■ What you should do
Beginning with the first entry, print all the records exactly.
━━━━━ The input ━━━━━
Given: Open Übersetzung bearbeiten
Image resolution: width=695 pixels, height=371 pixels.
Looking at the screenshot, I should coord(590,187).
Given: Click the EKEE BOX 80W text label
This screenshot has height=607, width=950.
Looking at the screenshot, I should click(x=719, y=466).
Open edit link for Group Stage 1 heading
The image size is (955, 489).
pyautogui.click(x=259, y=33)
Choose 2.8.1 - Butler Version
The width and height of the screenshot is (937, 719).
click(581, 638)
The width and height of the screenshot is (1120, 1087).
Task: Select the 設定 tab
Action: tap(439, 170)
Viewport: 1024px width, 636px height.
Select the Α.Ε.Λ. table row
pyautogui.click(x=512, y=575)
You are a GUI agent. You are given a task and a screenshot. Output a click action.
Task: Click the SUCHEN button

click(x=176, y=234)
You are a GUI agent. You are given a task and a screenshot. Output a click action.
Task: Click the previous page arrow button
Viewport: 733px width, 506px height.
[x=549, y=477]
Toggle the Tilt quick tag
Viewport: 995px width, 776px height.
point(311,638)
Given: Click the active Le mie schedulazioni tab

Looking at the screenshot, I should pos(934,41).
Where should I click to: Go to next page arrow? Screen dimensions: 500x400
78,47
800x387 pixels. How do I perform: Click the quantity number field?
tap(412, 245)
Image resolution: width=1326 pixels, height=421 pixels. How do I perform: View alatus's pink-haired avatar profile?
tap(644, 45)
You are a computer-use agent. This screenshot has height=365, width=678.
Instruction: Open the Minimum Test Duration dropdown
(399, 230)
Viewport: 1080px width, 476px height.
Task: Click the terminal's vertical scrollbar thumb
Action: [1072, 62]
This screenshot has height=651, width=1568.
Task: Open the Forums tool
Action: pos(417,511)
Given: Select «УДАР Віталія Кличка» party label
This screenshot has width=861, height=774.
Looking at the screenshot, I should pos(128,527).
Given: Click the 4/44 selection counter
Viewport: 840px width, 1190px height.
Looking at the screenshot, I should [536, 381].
━━━━━
■ Response to the exercise
Given: Open Übersetzung bearbeiten
Image resolution: width=695 pixels, height=371 pixels.
Looking at the screenshot, I should coord(590,187).
Given: Click the EKEE BOX 80W text label
This screenshot has height=607, width=950.
Looking at the screenshot, I should click(x=719, y=466).
Open edit link for Group Stage 1 heading
The image size is (955, 489).
pyautogui.click(x=259, y=33)
Choose 2.8.1 - Butler Version
The width and height of the screenshot is (937, 719).
click(581, 638)
The width and height of the screenshot is (1120, 1087).
Task: Select the 設定 tab
Action: tap(439, 170)
Viewport: 1024px width, 636px height.
Select the Α.Ε.Λ. table row
pyautogui.click(x=512, y=575)
You are a GUI agent. You are given a task and a screenshot. Output a click action.
Task: Click the SUCHEN button

click(x=176, y=234)
You are a GUI agent. You are given a task and a screenshot. Output a click action.
Task: Click the previous page arrow button
Viewport: 733px width, 506px height.
[x=549, y=477]
Toggle the Tilt quick tag
Viewport: 995px width, 776px height.
point(311,638)
Given: Click the active Le mie schedulazioni tab

Looking at the screenshot, I should pos(934,41).
Where should I click to: Go to next page arrow? Screen dimensions: 500x400
78,47
800x387 pixels. How do I perform: Click the quantity number field?
tap(412, 245)
Image resolution: width=1326 pixels, height=421 pixels. How do I perform: View alatus's pink-haired avatar profile?
tap(644, 45)
You are a computer-use agent. This screenshot has height=365, width=678.
Instruction: Open the Minimum Test Duration dropdown
(399, 230)
Viewport: 1080px width, 476px height.
Task: Click the terminal's vertical scrollbar thumb
Action: [1072, 62]
This screenshot has height=651, width=1568.
Task: Open the Forums tool
Action: pos(417,511)
Given: Select «УДАР Віталія Кличка» party label
This screenshot has width=861, height=774.
Looking at the screenshot, I should pos(128,527).
Given: Click the 4/44 selection counter
Viewport: 840px width, 1190px height.
Looking at the screenshot, I should [536, 381].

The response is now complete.